#### Exercise description:
From first entry to last, give the listing again verbatim.

#### Data extract:
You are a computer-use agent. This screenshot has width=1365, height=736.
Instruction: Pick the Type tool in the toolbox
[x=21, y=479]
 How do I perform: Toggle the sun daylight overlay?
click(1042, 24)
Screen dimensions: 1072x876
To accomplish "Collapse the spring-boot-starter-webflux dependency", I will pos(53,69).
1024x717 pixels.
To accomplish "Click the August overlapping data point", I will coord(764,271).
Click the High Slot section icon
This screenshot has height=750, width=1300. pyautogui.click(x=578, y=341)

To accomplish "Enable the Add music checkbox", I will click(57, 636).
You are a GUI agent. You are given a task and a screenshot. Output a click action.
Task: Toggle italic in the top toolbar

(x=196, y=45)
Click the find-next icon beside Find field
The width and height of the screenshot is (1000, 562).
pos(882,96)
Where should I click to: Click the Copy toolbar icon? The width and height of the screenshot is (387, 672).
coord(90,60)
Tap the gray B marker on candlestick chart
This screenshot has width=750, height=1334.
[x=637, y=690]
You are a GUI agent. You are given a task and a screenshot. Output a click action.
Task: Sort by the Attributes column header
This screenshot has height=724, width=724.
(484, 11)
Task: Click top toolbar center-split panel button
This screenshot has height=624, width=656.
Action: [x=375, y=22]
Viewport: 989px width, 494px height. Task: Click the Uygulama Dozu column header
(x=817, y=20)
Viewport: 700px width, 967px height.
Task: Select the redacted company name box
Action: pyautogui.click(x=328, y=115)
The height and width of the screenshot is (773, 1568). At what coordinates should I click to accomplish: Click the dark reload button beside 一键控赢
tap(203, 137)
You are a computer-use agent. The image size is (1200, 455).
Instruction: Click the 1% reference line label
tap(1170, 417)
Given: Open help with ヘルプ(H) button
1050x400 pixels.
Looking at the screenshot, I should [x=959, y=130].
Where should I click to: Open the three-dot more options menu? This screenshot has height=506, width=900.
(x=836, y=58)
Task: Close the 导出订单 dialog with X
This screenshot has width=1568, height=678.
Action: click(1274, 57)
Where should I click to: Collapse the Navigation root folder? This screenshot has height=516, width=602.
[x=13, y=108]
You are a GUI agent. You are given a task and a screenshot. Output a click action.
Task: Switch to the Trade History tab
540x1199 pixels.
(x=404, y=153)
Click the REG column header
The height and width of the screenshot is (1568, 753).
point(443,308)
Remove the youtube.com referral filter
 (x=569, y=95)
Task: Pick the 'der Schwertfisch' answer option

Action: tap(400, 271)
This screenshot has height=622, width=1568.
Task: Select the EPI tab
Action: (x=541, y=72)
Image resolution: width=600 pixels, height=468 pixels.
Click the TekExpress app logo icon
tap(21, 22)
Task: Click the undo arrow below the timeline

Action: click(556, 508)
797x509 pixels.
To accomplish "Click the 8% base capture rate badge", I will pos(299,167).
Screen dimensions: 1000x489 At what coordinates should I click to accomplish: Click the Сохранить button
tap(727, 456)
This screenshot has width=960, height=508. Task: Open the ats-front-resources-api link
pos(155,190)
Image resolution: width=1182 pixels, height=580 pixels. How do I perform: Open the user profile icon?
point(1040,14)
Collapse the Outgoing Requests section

#### Exercise solution:
You are a computer-use agent. This screenshot has width=1365, height=736.
Instruction: Pick the Type tool in the toolbox
[x=21, y=479]
 How do I perform: Toggle the sun daylight overlay?
click(1042, 24)
Screen dimensions: 1072x876
To accomplish "Collapse the spring-boot-starter-webflux dependency", I will pos(53,69).
1024x717 pixels.
To accomplish "Click the August overlapping data point", I will coord(764,271).
Click the High Slot section icon
This screenshot has height=750, width=1300. pyautogui.click(x=578, y=341)

To accomplish "Enable the Add music checkbox", I will click(57, 636).
You are a GUI agent. You are given a task and a screenshot. Output a click action.
Task: Toggle italic in the top toolbar

(x=196, y=45)
Click the find-next icon beside Find field
The width and height of the screenshot is (1000, 562).
pos(882,96)
Where should I click to: Click the Copy toolbar icon? The width and height of the screenshot is (387, 672).
coord(90,60)
Tap the gray B marker on candlestick chart
This screenshot has width=750, height=1334.
[x=637, y=690]
You are a GUI agent. You are given a task and a screenshot. Output a click action.
Task: Sort by the Attributes column header
This screenshot has height=724, width=724.
(484, 11)
Task: Click top toolbar center-split panel button
This screenshot has height=624, width=656.
Action: [x=375, y=22]
Viewport: 989px width, 494px height. Task: Click the Uygulama Dozu column header
(x=817, y=20)
Viewport: 700px width, 967px height.
Task: Select the redacted company name box
Action: pyautogui.click(x=328, y=115)
The height and width of the screenshot is (773, 1568). At what coordinates should I click to accomplish: Click the dark reload button beside 一键控赢
tap(203, 137)
You are a computer-use agent. The image size is (1200, 455).
Instruction: Click the 1% reference line label
tap(1170, 417)
Given: Open help with ヘルプ(H) button
1050x400 pixels.
Looking at the screenshot, I should [x=959, y=130].
Where should I click to: Open the three-dot more options menu? This screenshot has height=506, width=900.
(x=836, y=58)
Task: Close the 导出订单 dialog with X
This screenshot has width=1568, height=678.
Action: click(1274, 57)
Where should I click to: Collapse the Navigation root folder? This screenshot has height=516, width=602.
[x=13, y=108]
You are a GUI agent. You are given a task and a screenshot. Output a click action.
Task: Switch to the Trade History tab
540x1199 pixels.
(x=404, y=153)
Click the REG column header
The height and width of the screenshot is (1568, 753).
point(443,308)
Remove the youtube.com referral filter
 (x=569, y=95)
Task: Pick the 'der Schwertfisch' answer option

Action: tap(400, 271)
This screenshot has height=622, width=1568.
Task: Select the EPI tab
Action: (x=541, y=72)
Image resolution: width=600 pixels, height=468 pixels.
Click the TekExpress app logo icon
tap(21, 22)
Task: Click the undo arrow below the timeline

Action: click(556, 508)
797x509 pixels.
To accomplish "Click the 8% base capture rate badge", I will pos(299,167).
Screen dimensions: 1000x489 At what coordinates should I click to accomplish: Click the Сохранить button
tap(727, 456)
This screenshot has width=960, height=508. Task: Open the ats-front-resources-api link
pos(155,190)
Image resolution: width=1182 pixels, height=580 pixels. How do I perform: Open the user profile icon?
point(1040,14)
Collapse the Outgoing Requests section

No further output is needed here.